We got up and had breakfast. We are rapidly running out of stuff to see in Holguin, even with a day chewed out for bureaucracy. We walked over to the Plaza de Revolution where they have huge rallies every May 1st. We got lost on our way and a nice cuban guy named Ramon walked us over. He was trying to brush up on his English. He says he’ll need it when the Americans come. Everyone here is excited by the idea of the US dropping the embargo and letting their people visit.
There was a 1CUC charge to visit the Plaza and 5CUC charge for the camera. Unfortunately the museum was closed and there wasn’t anything to see but there was still a 5CUC charge for the camera. We walked around and there was very little to see. A couple of monuments but really other than a nice walk and a few nice sculptures along the way the Plaza de Revolution could be a pass and you really wouldn’t miss anything. We enjoyed the walk the most.

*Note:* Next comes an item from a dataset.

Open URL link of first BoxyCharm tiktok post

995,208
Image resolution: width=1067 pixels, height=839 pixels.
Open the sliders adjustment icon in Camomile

We walked back to the casa and had a bano break and plugged in the batteries for one of the cameras and headed off to the Viazul station to see if we could get tickets out of town. Just in case it turned out to be another multihour lineup we headed to the Delicias Cubanas one of the other restaurants on our Trip Advisor list. It was very good as well although the prices are a bit higher than the other ones. The food was comparable to El Torre just add a CUC to the price (if not a bit more). Still very good food.
We made our way to the Viazul and didn’t even have to wait in a line for them to tell us that they wouldn’t take a reservation. Viazul has really become my top reason not to come to cuba. I welcomed the idea of having a real reservation system but all it has done has turned the system into “Bugger off until the bus shows up and we see how many seats are available.” We are not happy with reservation agents and people in the terminals. The banos are the grossest in the country and you have to pay for them. There are now a lot of Cuban’s using the Viazul buses to travel and they think the banos are gross beyond words. There are more and more free banos and even the free ones are much cleaner than the bus station ones. The banos on the buses are usually locked as the drivers have no interest in having to clean them.
From there we walked downtown. Another cold front is hitting us. The temperature is cool enough that we came back to the casa in the afternoon to put on long pants.
On our way back to the casa we saw the entrance to the cemetery and did a quick walk around it had a few really beautiful monuments as well as a huge masonic crypt. There is almost no room to walk around the graves, they are packed very tight.
Bonnie had her siesta and I did a little work on the log and charged up the electronics. By the time the siesta was over it was time for an early dinner so we were off to the 1910 again. It has turned into our favorite by far. We have been sharing one salad, one main meal and one desert, tonight they split our main meal into halves without us asking. In the middle of the meal the lights out. We made a joke about having a candlelight dinner and a few minutes later a waitress shows up with her cell phone flash light turned on for us. They opened the windows and we were fine we didn’t need to waste her cell phone battery. They started up the generator and most of the restaurant had lights (except for the little section where we were) but before our desert came the power was back.
We paid the waiter and he apologized for the power but we just shrugged “It’s happened before.”
“In Cuba?” he asked
“Yes in Cuba, and Canada, and the US, and the Bahamas, and, and. It happens everywhere.” We got a good meal and the staff tried to cover as best as they could in a situation they had little control of.
I sent a note off to Nicole but no response back yet. So We’re guessing not much is going on. Hopefully we will be off to Varadero tomorrow night so we will be back where an emergency exit is at least possible. We could fly out of Holguin but it would probably cost us a pretty penny.